Search code examples
perlsed

search and replace multiple "foo" and "bar" in a file using Perl? SED is too slow


I have a really huge text file (more than 4GB). And I have multiple entries to be searched and replaced in this huge file (pattern.txt).

So, I made up a file called leo.sed and used sed -f command.

leo.sed: This file contains around 500 entries. Example:

s/"PET10"/"PETfdfd0"/g
s/"PET11"/"PET123wef"/g
s/"PET12"/"TETPrandom"/g


I am using following sed command but it is extremely slow.

sed -f leo.sed pattern.text | sed -f leo1.sed > pattern_after_leo_leo1_sed.txt

Any faster way to do with perl one-liner?


Solution

  • If it only needs to be done once, if it's "fast enough", set it running and do something else. Your time is more valuable than the computer's.
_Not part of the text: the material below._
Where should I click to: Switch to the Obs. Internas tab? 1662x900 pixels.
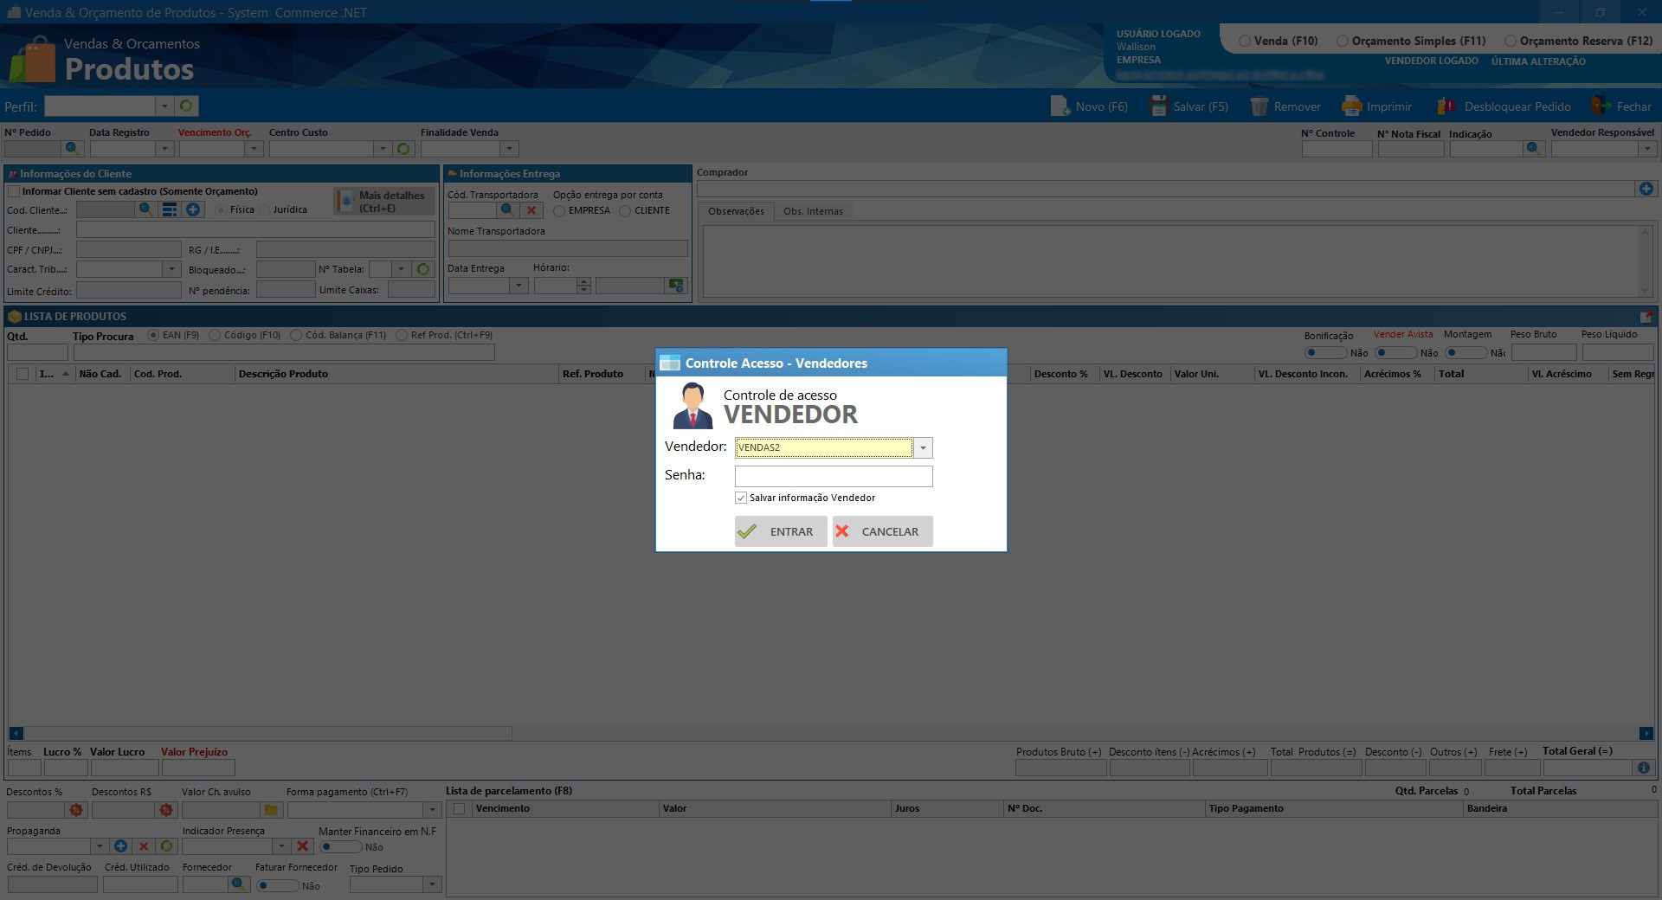click(813, 211)
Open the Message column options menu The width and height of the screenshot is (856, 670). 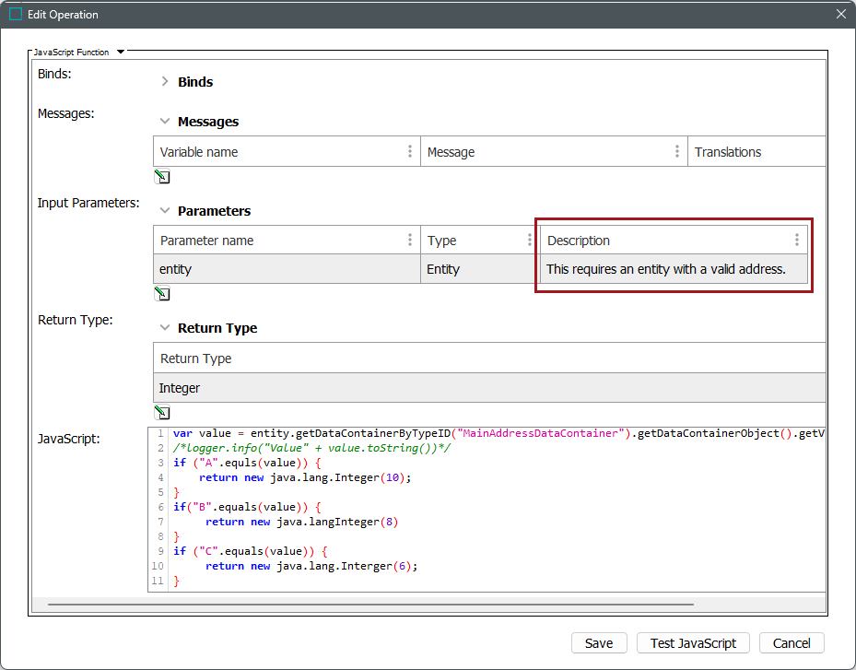[x=677, y=152]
    If you're limited by how fast your disk is, there's not much you can do.

    If not, the same technique, doing 500 patterns on each line, is unlikely to be any faster in Perl. Instead, you need to improve the algorithm. The number of regexes needs to be reduced. This can be done by finding some common pattern.

    For example, if it's everything in quotes we can use one regex that matches anything in quotes. Then the replacement value comes from a hash. We set up the hash in a BEGIN block so that is only done once before the file is scanned. We can use the babycart operator to interpolate an expression in a string.

    perl -i.orig -pe 'BEGIN { %replacements = (PET10 => "PETfdfd0", PET11 => "PET123wef"); } s{"([^"]+)"}{"@{[$replacements{$1} || $1]}"}g' test.txt
    

    Now each line needs only to be scanned once. This may or may not be faster.